Sur les conclusions à fin d’injonction :

Le présent jugement qui rejette les conclusions de la requête de Mme B... à fin d’annulation n’appelle aucune mesure d’exécution. Par suite, ses conclusions à fin d’injonction doivent être rejetées.

Sur les frais liés au litige :

Les dispositions de l’article L. 761-1 du code de justice administrative font obstacle à ce que soit mise à la charge de l’Etat, qui n’est pas, dans la présente instance, la partie perdante, la somme que Mme B... demande au titre des frais exposés par elle et non compris dans les dépens.

D E C I D E :


Article 1er : La requête de Mme B... est rejetée.

Article 2 : Le présent jugement sera notifié à Mme D... et au préfet d'Indre-et-Loire.

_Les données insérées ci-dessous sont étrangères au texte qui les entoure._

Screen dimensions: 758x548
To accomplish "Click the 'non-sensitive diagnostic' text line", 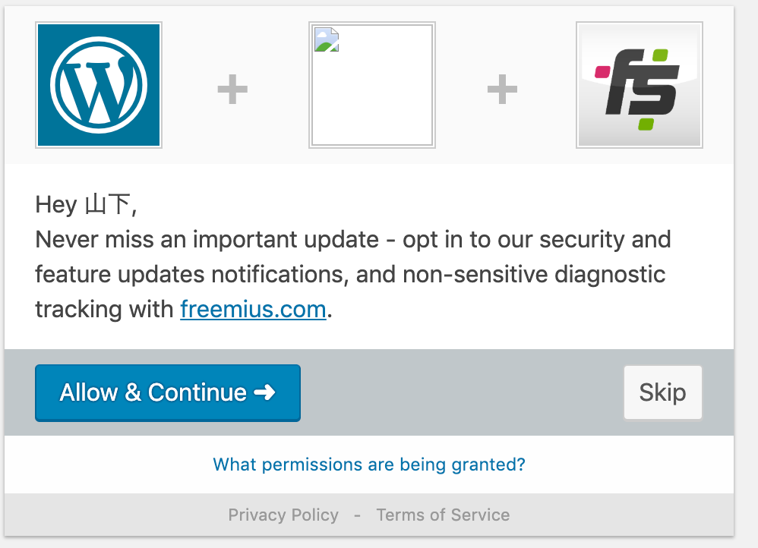I will 534,275.
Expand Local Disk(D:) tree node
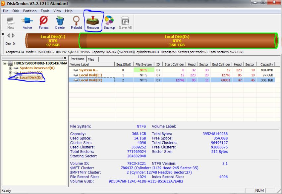 coord(11,77)
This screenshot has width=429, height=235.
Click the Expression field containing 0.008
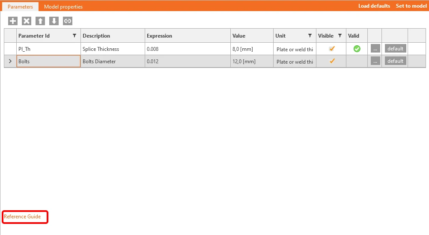point(188,49)
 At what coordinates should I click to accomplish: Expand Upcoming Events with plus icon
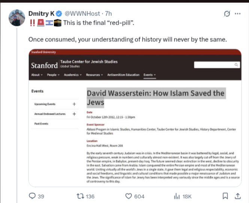coord(74,104)
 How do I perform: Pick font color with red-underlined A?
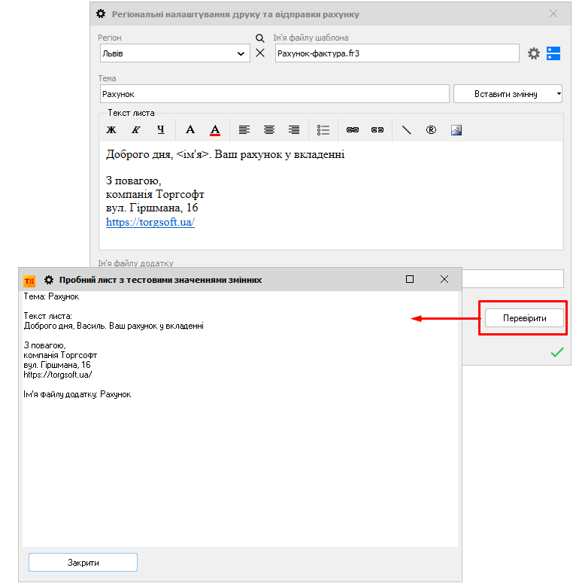[215, 129]
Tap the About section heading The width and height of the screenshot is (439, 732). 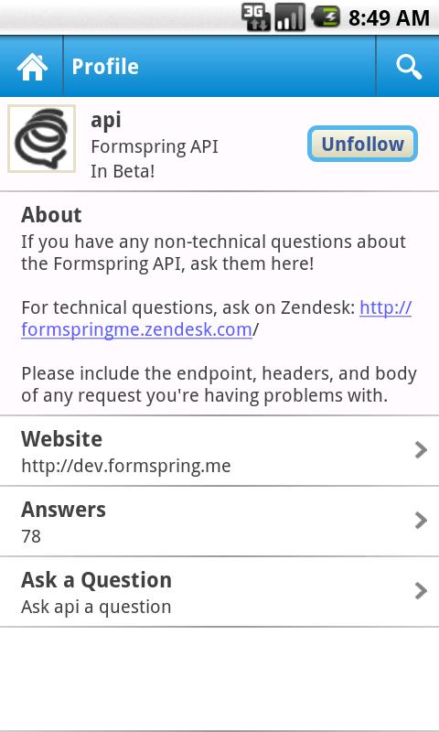pos(51,215)
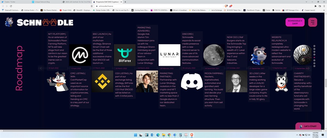
Task: Click the SCHNOODLE X DAPP button
Action: point(295,22)
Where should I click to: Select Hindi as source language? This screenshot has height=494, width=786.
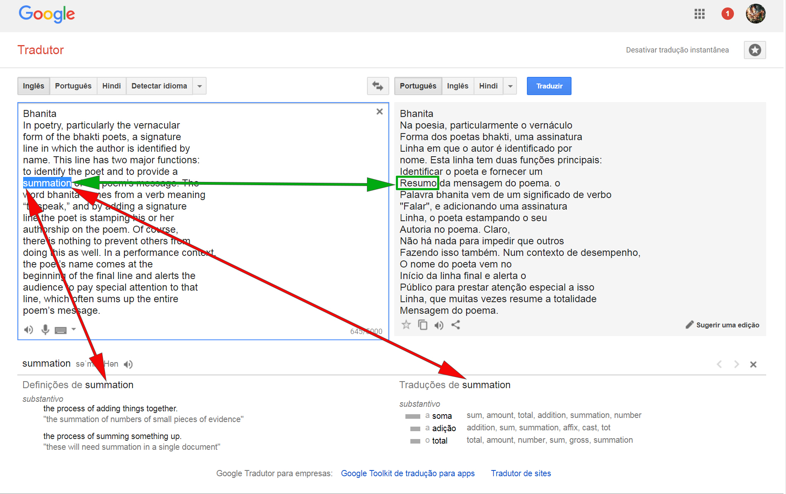pyautogui.click(x=112, y=86)
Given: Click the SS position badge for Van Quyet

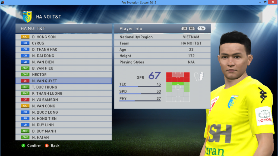Looking at the screenshot, I should click(x=25, y=81).
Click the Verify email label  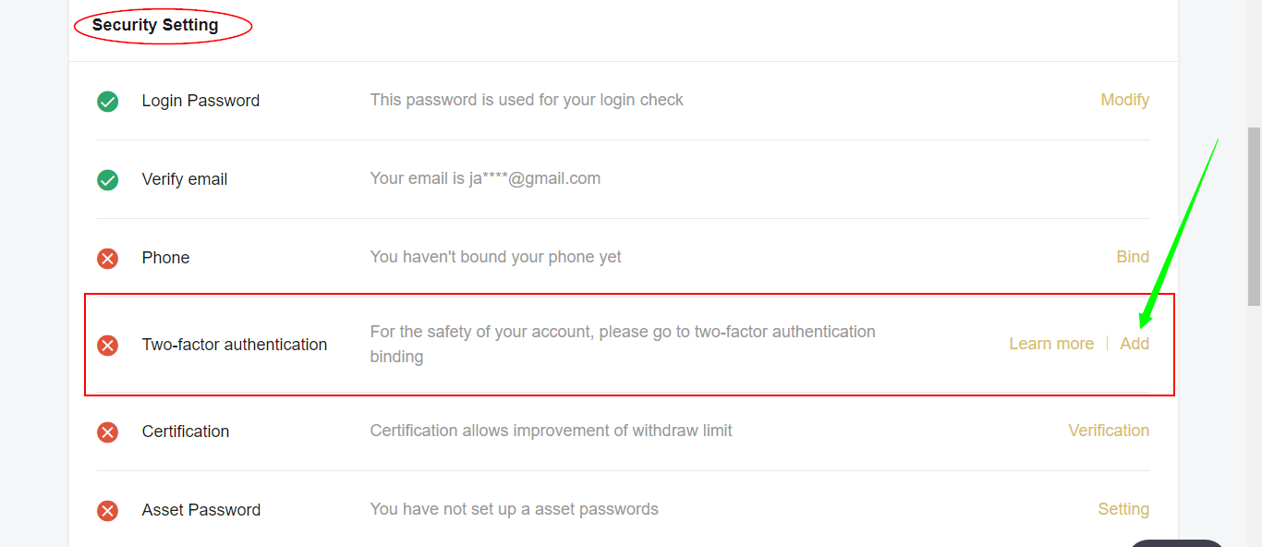(x=185, y=179)
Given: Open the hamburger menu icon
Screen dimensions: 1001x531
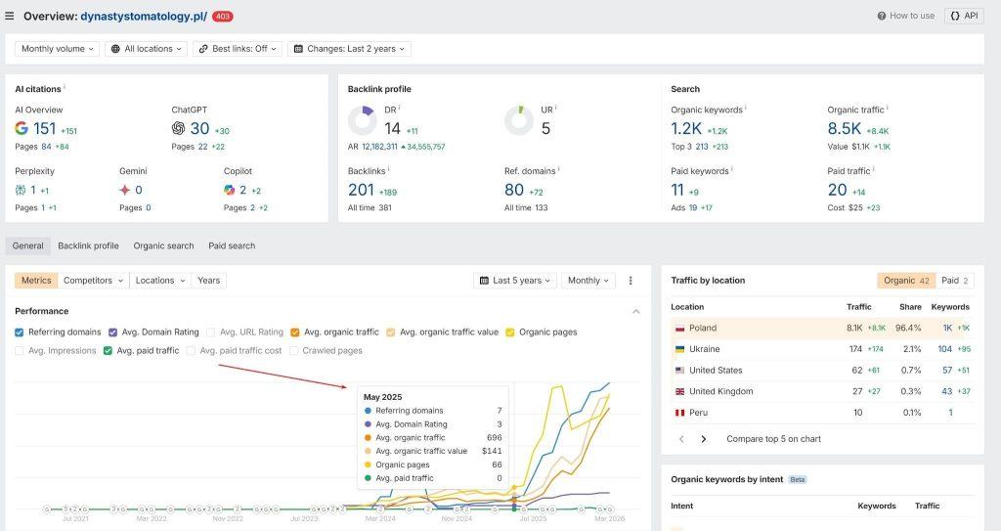Looking at the screenshot, I should (x=10, y=16).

Délibéré après l’audience du 14 janvier 2026, à laquelle siégeaient :

M. Samuel Deliancourt, président,
M. Jean-Luc Jaosidy, premier conseiller,
Mme Aurore Bardet, conseillère.

Rendu public par mise à disposition au greffe le 21 janvier 2026.


La rapporteure,

Aurore A...
Le président,

Samuel DELIANCOURT

La greffière,





Aurore MARTIN


La République mande et ordonne au préfet d'Indre-et-Loire en ce qui le concerne ou à tous commissaires de justice à ce requis en ce qui concerne les voies de droit commun contre les parties privées, de pourvoir à l’exécution de la présente décision.